Your Dragon Agama will require some special lighting in the form of UVB light, which will help your pet get the vitamin D3 it would normally get from the sun. Without this light, your pet can develop serious health problems. The tricky part of UVB light is that they stop producing the ultraviolet light long before they burn out, and there is no way to tell if it’s working or not, so most experts recommend replacing them every six months.
Heating (Temperature & Humidity)
You won’t need to obsess over the temperature of your aquarium because the Dragon Agama will be fine at room temperature. However, we recommend adding a small basking area to the aquarium using either a heat lamp or a hot pad where your reptile can warm up.

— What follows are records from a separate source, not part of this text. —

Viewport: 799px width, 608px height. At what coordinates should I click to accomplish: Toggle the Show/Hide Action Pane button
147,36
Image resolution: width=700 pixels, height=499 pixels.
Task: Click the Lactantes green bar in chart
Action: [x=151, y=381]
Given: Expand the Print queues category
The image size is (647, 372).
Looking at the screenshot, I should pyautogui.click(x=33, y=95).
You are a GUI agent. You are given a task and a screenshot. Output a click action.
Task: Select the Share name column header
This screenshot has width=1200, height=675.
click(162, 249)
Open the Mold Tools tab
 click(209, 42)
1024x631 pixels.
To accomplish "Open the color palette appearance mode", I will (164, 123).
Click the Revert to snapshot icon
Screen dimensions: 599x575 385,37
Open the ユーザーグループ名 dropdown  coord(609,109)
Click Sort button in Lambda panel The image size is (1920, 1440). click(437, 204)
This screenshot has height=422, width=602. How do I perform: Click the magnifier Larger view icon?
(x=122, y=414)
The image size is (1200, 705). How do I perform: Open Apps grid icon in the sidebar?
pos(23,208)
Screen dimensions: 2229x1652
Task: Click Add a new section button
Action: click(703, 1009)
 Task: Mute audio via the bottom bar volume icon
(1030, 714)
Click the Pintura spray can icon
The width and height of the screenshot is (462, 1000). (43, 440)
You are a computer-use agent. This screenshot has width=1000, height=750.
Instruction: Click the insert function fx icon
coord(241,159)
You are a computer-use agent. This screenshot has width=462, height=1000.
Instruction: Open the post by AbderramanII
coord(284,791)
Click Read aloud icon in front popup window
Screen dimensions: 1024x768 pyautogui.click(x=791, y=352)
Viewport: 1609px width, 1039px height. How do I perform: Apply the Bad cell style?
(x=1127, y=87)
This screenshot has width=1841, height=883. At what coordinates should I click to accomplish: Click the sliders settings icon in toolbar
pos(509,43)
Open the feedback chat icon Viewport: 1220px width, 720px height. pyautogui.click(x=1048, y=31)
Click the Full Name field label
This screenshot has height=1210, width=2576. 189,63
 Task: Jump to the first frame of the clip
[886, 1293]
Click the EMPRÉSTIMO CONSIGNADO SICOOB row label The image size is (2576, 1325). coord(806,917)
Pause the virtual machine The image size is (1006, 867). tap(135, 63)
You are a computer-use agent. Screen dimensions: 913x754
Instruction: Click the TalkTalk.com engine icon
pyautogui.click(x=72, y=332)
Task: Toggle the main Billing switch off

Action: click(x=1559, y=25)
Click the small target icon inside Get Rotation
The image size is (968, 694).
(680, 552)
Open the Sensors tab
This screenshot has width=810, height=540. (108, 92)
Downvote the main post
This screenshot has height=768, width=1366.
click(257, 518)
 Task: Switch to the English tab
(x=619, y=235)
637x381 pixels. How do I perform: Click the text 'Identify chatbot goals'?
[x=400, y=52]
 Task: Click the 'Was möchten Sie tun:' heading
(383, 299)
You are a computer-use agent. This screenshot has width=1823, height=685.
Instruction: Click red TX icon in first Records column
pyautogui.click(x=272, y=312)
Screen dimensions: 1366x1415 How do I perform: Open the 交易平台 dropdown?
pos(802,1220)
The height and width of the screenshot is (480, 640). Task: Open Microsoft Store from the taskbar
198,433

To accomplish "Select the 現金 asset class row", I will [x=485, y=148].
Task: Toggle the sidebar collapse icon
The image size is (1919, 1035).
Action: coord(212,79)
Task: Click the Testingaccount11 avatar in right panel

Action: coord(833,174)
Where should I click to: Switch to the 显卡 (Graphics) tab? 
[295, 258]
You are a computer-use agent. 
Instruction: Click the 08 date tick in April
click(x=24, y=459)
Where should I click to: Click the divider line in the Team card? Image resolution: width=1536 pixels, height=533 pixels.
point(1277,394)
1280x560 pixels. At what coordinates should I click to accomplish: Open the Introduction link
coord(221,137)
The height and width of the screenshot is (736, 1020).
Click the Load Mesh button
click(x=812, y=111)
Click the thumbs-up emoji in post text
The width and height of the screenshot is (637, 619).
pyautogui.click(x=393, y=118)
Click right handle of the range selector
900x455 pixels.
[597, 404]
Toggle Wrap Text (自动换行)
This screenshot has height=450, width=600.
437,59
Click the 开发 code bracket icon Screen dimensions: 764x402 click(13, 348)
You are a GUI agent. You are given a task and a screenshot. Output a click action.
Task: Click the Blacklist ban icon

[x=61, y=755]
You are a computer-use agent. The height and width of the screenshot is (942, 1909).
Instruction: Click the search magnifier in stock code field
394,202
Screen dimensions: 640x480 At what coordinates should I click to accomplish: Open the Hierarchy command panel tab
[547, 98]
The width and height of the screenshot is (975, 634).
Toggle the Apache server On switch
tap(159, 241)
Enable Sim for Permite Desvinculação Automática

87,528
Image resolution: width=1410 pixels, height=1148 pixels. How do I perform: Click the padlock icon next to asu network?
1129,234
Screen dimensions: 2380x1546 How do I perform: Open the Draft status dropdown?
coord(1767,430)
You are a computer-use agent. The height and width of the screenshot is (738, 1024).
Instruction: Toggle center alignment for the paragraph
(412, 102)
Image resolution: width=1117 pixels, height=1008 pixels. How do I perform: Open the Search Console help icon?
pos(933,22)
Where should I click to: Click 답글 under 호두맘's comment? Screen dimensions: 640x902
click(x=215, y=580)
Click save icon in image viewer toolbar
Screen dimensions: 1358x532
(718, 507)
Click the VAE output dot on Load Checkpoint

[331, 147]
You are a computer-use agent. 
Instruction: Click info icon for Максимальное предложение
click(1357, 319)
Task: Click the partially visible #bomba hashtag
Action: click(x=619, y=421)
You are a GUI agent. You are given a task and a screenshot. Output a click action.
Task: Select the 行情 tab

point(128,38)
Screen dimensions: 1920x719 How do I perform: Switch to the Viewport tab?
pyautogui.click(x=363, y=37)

The humidity needs to stay around 75%, which is the most challenging part of owning this reptile. We recommend manually misting the cage several times a day and using a hygrometer to get an accurate reading. However, some people have had some success with an automatic mister, and they can work well if you spend a lot of time away from home.
We highly recommend coconut fibers for your aquarium because it works well with the high humidity the tank requires. However, you can also use newspaper, paper towels, and potting soil. Avoid pine chips and sand substrates because they can cause problems for your pet.
|20-gallon glass vivarium
|Heating pad/tape on the bottom of the enclosure
Feeding Your Dragon Agama
We highly recommend feeding your Dragon Agama a diet of gut-loaded captive-bred crickets dusted in calcium. Gut loading is when you feed the crickets a healthy diet of fruits and vegetables for at least 24 hours before giving them to your pet for dinner. Gut-loading allows your pet to gain these second nutrients second-hand. Calcium is required to keep your pet’s bones strong and prevent the onset of the deadly Metabolic Bone Disease (MBD). MBD causes the bones of your reptile to become soft and brittle, slowly paralyzing your pet. This condition is hard to reverse, so it’s better to prevent it by ensuring your pet gets enough calcium.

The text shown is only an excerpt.